* _To do_: Repeat every record exactly, but omit the images.
::::
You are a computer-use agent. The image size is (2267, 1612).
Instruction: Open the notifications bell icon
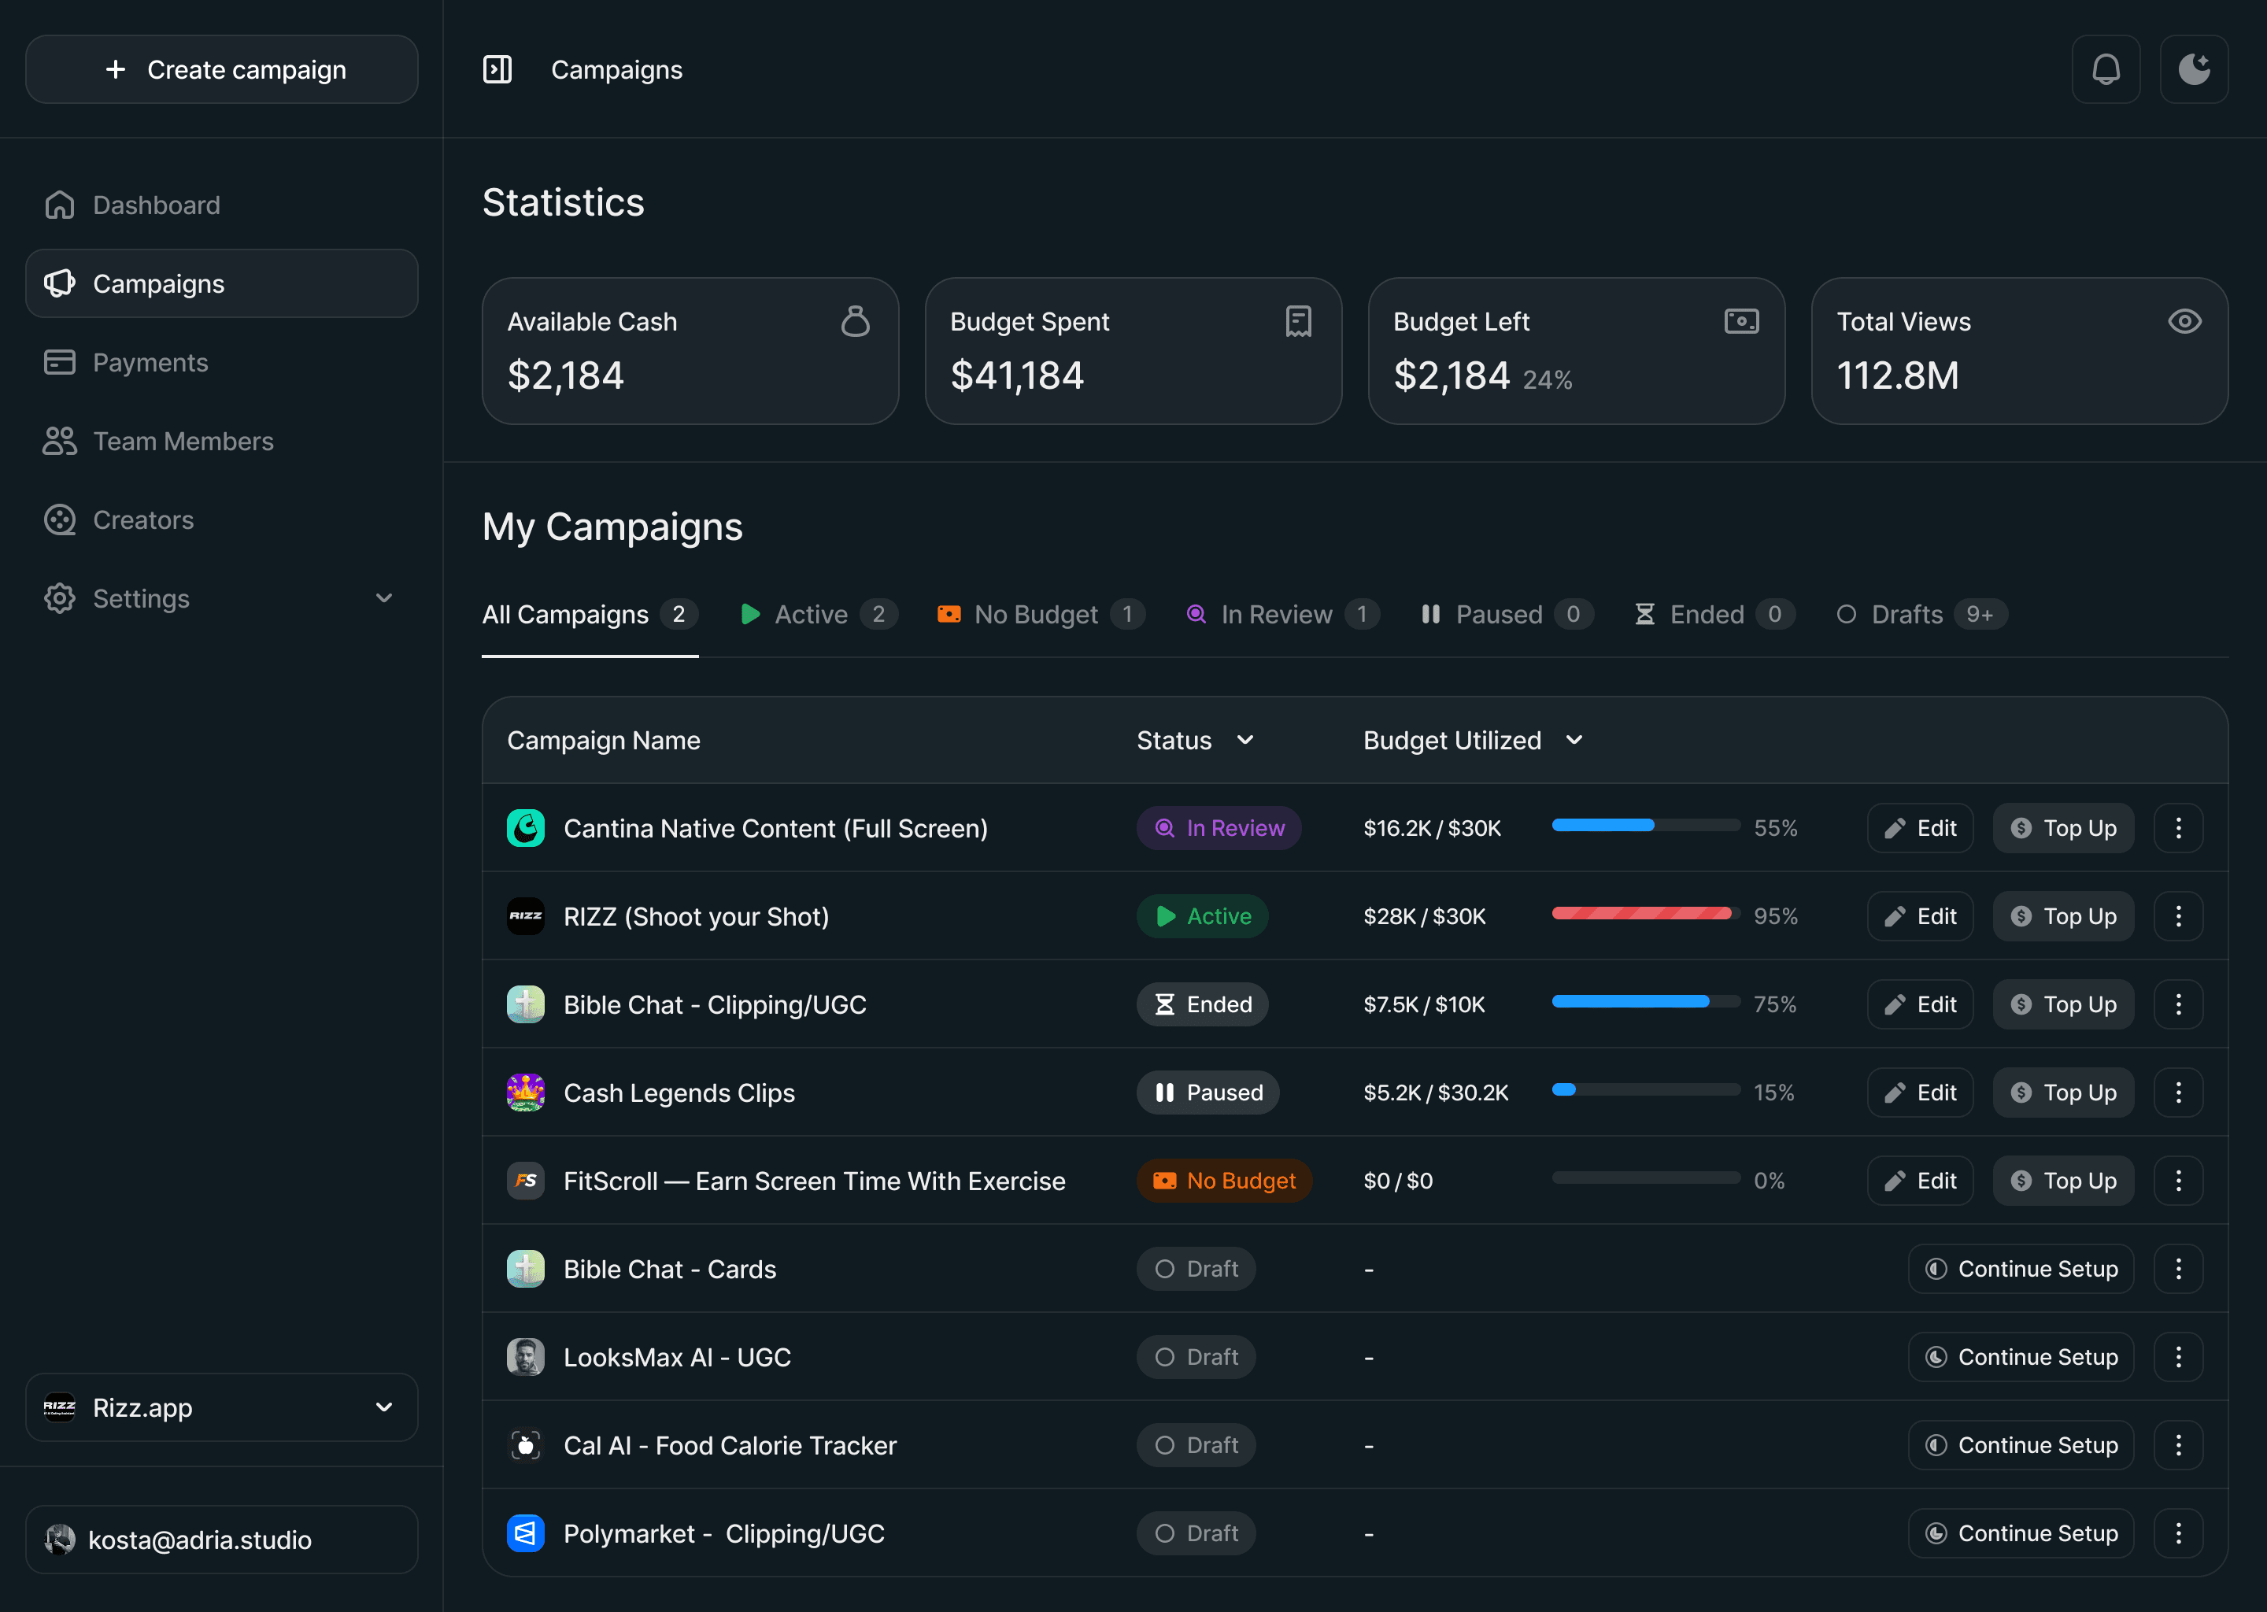(2105, 69)
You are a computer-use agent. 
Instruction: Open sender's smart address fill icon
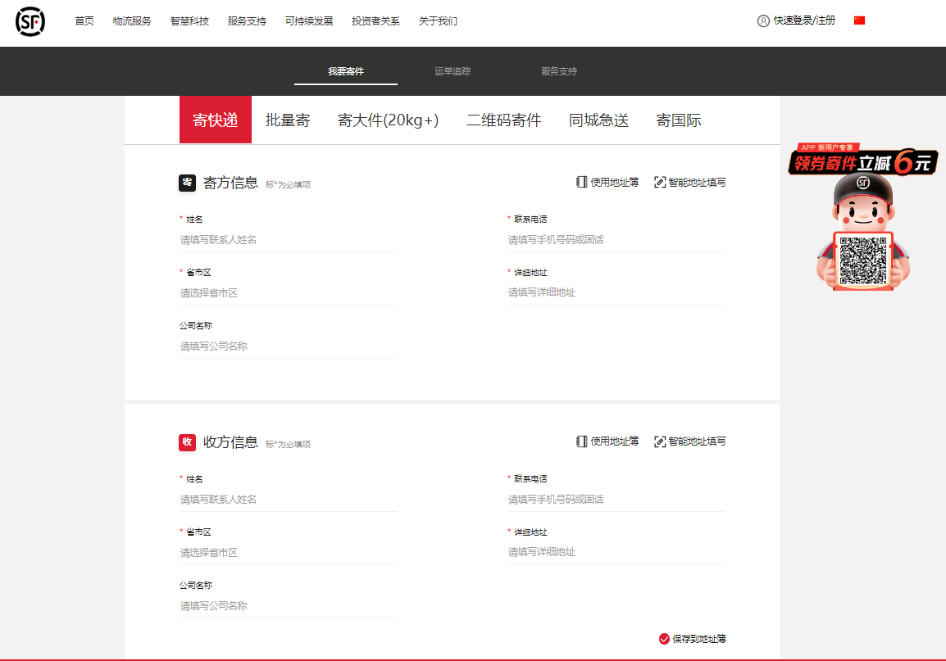click(660, 183)
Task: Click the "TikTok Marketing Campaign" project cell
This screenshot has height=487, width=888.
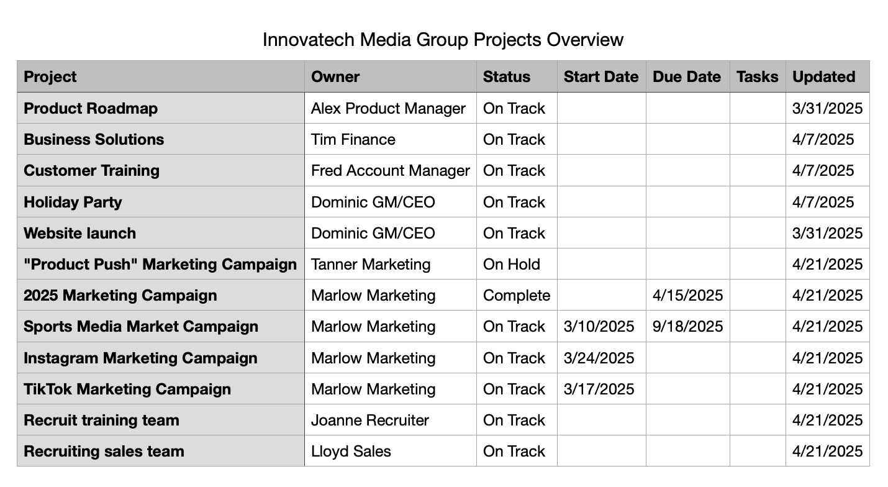Action: point(127,389)
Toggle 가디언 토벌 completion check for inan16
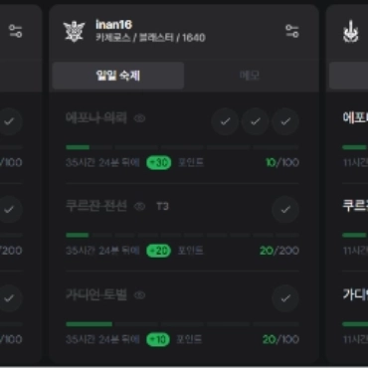The height and width of the screenshot is (368, 368). point(285,298)

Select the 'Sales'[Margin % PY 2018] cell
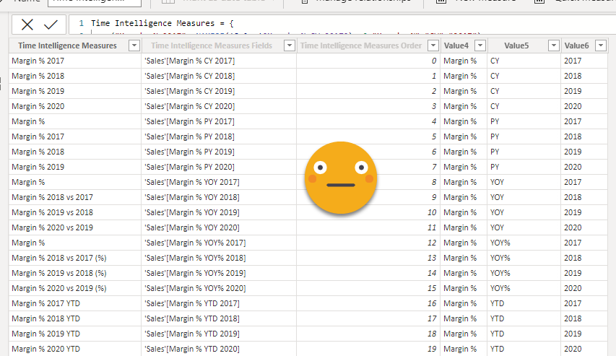coord(189,136)
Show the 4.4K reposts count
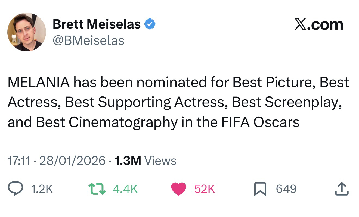Image resolution: width=359 pixels, height=217 pixels. pos(125,189)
::::
* _Task output_:
You are a computer-use agent. The image size is (2267, 1612).
Instruction: Open the notifications bell icon
(2105, 69)
You are a computer-use agent. 
Instruction: Open sender's smart address fill icon
click(660, 183)
Task: Click the "TikTok Marketing Campaign" project cell
This screenshot has height=487, width=888.
Action: point(127,389)
Toggle 가디언 토벌 completion check for inan16
The height and width of the screenshot is (368, 368). point(285,298)

Select the 'Sales'[Margin % PY 2018] cell
coord(189,136)
Show the 4.4K reposts count
Image resolution: width=359 pixels, height=217 pixels. pos(125,189)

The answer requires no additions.